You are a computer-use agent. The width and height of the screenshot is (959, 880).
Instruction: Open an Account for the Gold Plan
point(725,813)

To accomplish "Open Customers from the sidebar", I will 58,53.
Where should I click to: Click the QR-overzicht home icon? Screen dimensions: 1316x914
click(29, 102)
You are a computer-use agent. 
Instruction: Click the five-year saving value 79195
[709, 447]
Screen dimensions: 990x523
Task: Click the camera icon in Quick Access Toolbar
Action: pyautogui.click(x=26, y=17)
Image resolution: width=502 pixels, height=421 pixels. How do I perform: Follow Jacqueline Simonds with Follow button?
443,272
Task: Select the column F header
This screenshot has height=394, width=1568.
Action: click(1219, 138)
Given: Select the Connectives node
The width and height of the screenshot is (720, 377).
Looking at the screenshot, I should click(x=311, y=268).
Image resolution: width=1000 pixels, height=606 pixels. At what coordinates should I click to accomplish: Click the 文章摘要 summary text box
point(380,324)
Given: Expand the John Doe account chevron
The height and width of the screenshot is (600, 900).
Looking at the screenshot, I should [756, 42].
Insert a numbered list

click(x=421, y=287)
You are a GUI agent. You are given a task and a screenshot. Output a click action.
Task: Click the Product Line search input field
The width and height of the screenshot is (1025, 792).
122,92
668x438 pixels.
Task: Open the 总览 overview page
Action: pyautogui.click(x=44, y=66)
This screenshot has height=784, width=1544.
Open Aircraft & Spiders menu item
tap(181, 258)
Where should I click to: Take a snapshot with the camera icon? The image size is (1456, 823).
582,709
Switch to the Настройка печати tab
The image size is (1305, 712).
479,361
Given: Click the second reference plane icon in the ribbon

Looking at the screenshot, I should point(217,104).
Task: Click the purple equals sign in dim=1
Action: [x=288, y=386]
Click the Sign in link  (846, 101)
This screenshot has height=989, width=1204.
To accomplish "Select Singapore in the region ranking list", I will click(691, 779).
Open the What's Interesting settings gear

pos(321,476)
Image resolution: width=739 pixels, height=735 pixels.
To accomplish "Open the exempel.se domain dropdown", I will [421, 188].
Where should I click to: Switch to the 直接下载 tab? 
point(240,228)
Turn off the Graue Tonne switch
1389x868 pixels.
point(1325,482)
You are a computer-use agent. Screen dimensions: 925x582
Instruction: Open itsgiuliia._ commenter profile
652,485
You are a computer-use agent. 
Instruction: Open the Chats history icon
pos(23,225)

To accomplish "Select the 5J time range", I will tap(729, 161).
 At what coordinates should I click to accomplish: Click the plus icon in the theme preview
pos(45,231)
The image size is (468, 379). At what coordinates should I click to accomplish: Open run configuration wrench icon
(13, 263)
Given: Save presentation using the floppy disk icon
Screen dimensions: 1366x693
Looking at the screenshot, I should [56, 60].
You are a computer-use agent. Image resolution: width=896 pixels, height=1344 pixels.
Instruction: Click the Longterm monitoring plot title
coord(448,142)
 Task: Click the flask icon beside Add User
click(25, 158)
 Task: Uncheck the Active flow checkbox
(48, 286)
- - -
_Your goal_
All the entries are to be set down exactly as they appear.

_Finished task_
You are a computer-use agent. The width and height of the screenshot is (959, 880).
Instruction: Open an Account for the Gold Plan
point(725,813)

To accomplish "Open Customers from the sidebar", I will 58,53.
Where should I click to: Click the QR-overzicht home icon? Screen dimensions: 1316x914
click(29, 102)
You are a computer-use agent. 
Instruction: Click the five-year saving value 79195
[709, 447]
Screen dimensions: 990x523
Task: Click the camera icon in Quick Access Toolbar
Action: pyautogui.click(x=26, y=17)
Image resolution: width=502 pixels, height=421 pixels. How do I perform: Follow Jacqueline Simonds with Follow button?
443,272
Task: Select the column F header
This screenshot has height=394, width=1568.
Action: click(1219, 138)
Given: Select the Connectives node
The width and height of the screenshot is (720, 377).
Looking at the screenshot, I should click(x=311, y=268).
Image resolution: width=1000 pixels, height=606 pixels. At what coordinates should I click to accomplish: Click the 文章摘要 summary text box
point(380,324)
Given: Expand the John Doe account chevron
The height and width of the screenshot is (600, 900).
Looking at the screenshot, I should [756, 42].
Insert a numbered list

click(x=421, y=287)
You are a GUI agent. You are given a task and a screenshot. Output a click action.
Task: Click the Product Line search input field
The width and height of the screenshot is (1025, 792).
122,92
668x438 pixels.
Task: Open the 总览 overview page
Action: pyautogui.click(x=44, y=66)
This screenshot has height=784, width=1544.
Open Aircraft & Spiders menu item
tap(181, 258)
Where should I click to: Take a snapshot with the camera icon? The image size is (1456, 823).
582,709
Switch to the Настройка печати tab
The image size is (1305, 712).
479,361
Given: Click the second reference plane icon in the ribbon

Looking at the screenshot, I should point(217,104).
Task: Click the purple equals sign in dim=1
Action: [x=288, y=386]
Click the Sign in link  (846, 101)
This screenshot has height=989, width=1204.
To accomplish "Select Singapore in the region ranking list", I will click(691, 779).
Open the What's Interesting settings gear

pos(321,476)
Image resolution: width=739 pixels, height=735 pixels.
To accomplish "Open the exempel.se domain dropdown", I will [421, 188].
Where should I click to: Switch to the 直接下载 tab? 
point(240,228)
Turn off the Graue Tonne switch
1389x868 pixels.
point(1325,482)
You are a computer-use agent. Screen dimensions: 925x582
Instruction: Open itsgiuliia._ commenter profile
652,485
You are a computer-use agent. 
Instruction: Open the Chats history icon
pos(23,225)

To accomplish "Select the 5J time range", I will tap(729, 161).
 At what coordinates should I click to accomplish: Click the plus icon in the theme preview
pos(45,231)
The image size is (468, 379). At what coordinates should I click to accomplish: Open run configuration wrench icon
(13, 263)
Given: Save presentation using the floppy disk icon
Screen dimensions: 1366x693
Looking at the screenshot, I should [56, 60].
You are a computer-use agent. Image resolution: width=896 pixels, height=1344 pixels.
Instruction: Click the Longterm monitoring plot title
coord(448,142)
 Task: Click the flask icon beside Add User
click(25, 158)
 Task: Uncheck the Active flow checkbox
(48, 286)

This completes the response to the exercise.